What happens to the bile ducts in PSC?
In people with PSC, the immune system ‘attacks’ the bile ducts, causing inflammation (cholangitis), which results in hardening and scarring (sclerosing) which makes the ducts get narrower 1, causing what, in medical terms, is defined ‘cholestasis’. See figure 2. This means that the bile cannot drain out properly and it builds up. This can also lead to infection in the bile and ducts ( see bacterial cholangitis) and the liver trying to heal itself by laying down scar tissue. Over time, this scar tissue in the liver can progress from mild scarring to moderate scarring and finally to cirrhosis, for some people.
What are strictures?
This scarring or hardening in the bile ducts is referred to as a bile duct injury, and can cause a blockage or a stricture, which is effectively a reduction in the diameter of a bile duct. In PSC, strictures can develop in any size of bile duct 4.
In some people with PSC, these strictures can be seen on a type of MRI scan called an MRCP, in which case it is referred to as large duct or classical PSC. However, in others, the strictures are only in the tiny bile ducts and cannot be seen on MRCP (referred to as small duct PSC). For this reason, small duct PSC can only be diagnosed by liver biopsy.
Let’s return to the tree analogy and imagine the trunk of the tree representing the largest bile duct (common bile duct), and the twigs at the end of the branches representing the small bile ducts. The bile needs to drain down from the many small twigs (small ducts) down to the bottom of the thick trunk (common bile duct) and out into the duodenum, the first part of the small intestine. But the strictures make the bile flow difficult. This impairment of bile flow in the damaged tubes and build-up of bile in the ducts is often referred to as ‘cholestasis’ by doctors.

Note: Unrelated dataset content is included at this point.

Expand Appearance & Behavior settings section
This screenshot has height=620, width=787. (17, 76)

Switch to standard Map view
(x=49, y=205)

A blockage or stricture located in the trunk or larger branches (ducts) can cause more problems to bile flow than blockages in the smaller twigs, because a blockage in the trunk means the bile has fewer options for draining out. On the other hand, when there is a blockage or stricture in one of the many twigs (small, intrahepatic ducts), the bile can still drain out of one of the many other unblocked twigs.

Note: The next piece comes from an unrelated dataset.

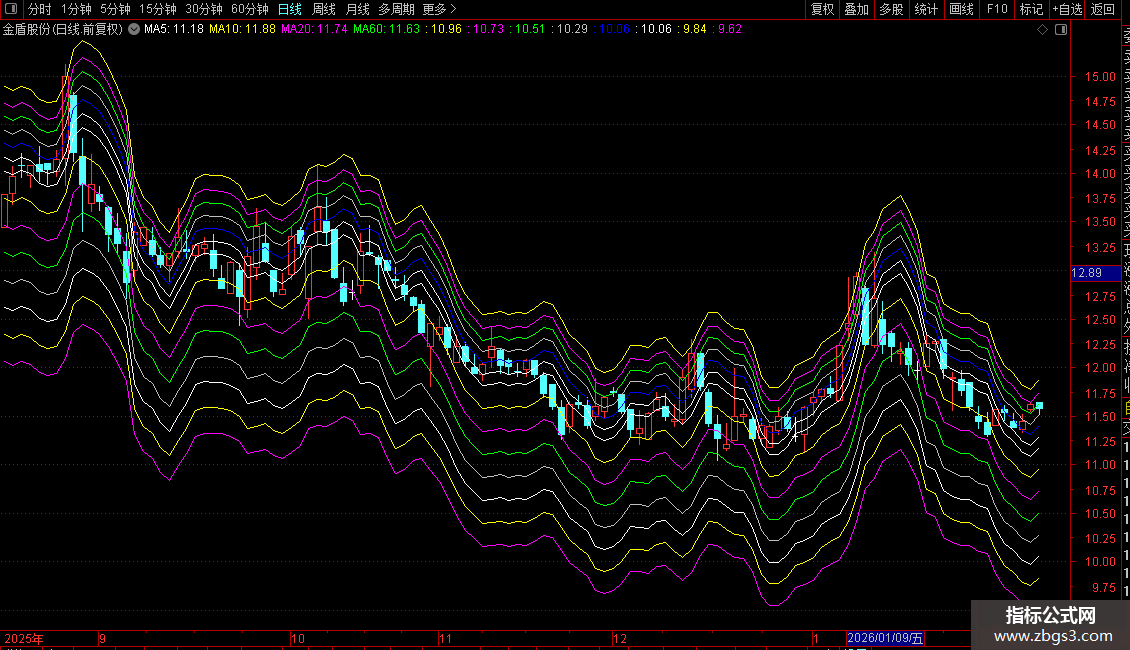This screenshot has width=1130, height=650.
Task: Switch to 分时 intraday view
Action: pos(40,10)
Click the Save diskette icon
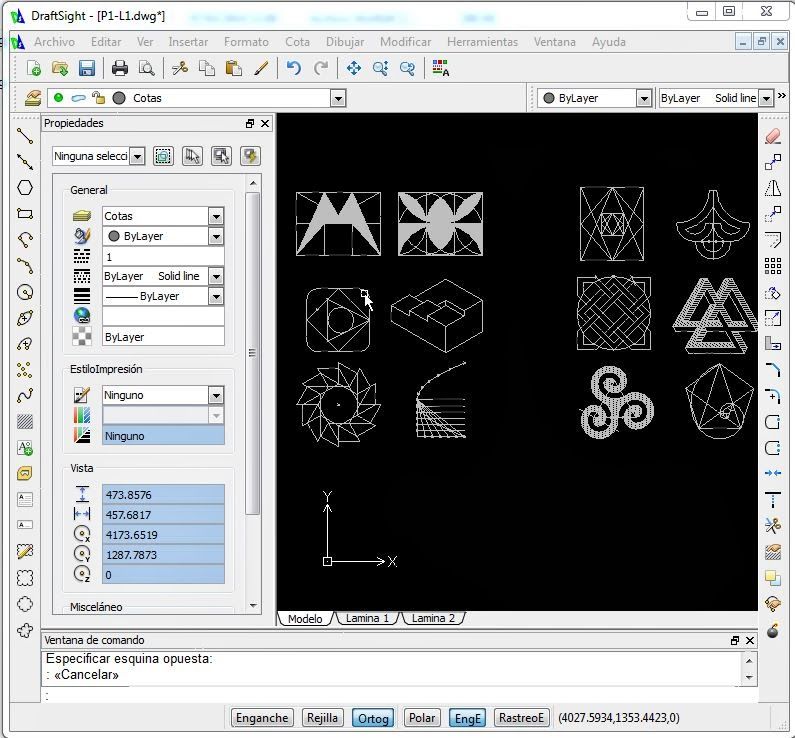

This MRCP video shows a 3D image of the bile ducts in a healthy person (left), and a person with PSC (right). The areas of scarring in the PSC bile ducts appear as uneven lump and bumps. It is much more difficult for the bile to flow through the PSC bile ducts compared to healthy ducts.
Note, you can see more of the smaller bile ducts in the PSC bile ducts. This could be because smaller (intrahepatic) bile ducts get become dilated in PSC and are then visible in MRCP images.

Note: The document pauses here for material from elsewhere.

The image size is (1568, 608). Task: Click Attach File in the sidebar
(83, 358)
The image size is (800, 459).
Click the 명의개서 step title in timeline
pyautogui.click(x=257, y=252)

What are dominant strictures?
A stricture measuring less than 1.5mm diameter in the common bile duct, or less than 1mm in the left or right main hepatic duct, within 2cm of where they join together, is called a dominant stricture (DS). Dominant strictures usually cause symptoms, usually including once or more of the following: itching, jaundice (yellow colour of the skin), right upper quadrant (RUQ) pain, cholangitis, worsening biochemical tests. Any new, symptomatic DS should be thoroughly evaluated by your PSC doctor 5.
In certain circumstances, your doctor may arrange an ERCP (Endoscopic retrograde cholangiopancreatography) to help unblock the ducts. There are some risks associated with this procedure and the decision is never taken lightly, but sometimes it is necessary to try to help your bile flow. The judgement as to when ERCP is required is complex and will usually require a multi-disciplinary team (MDT) discussion.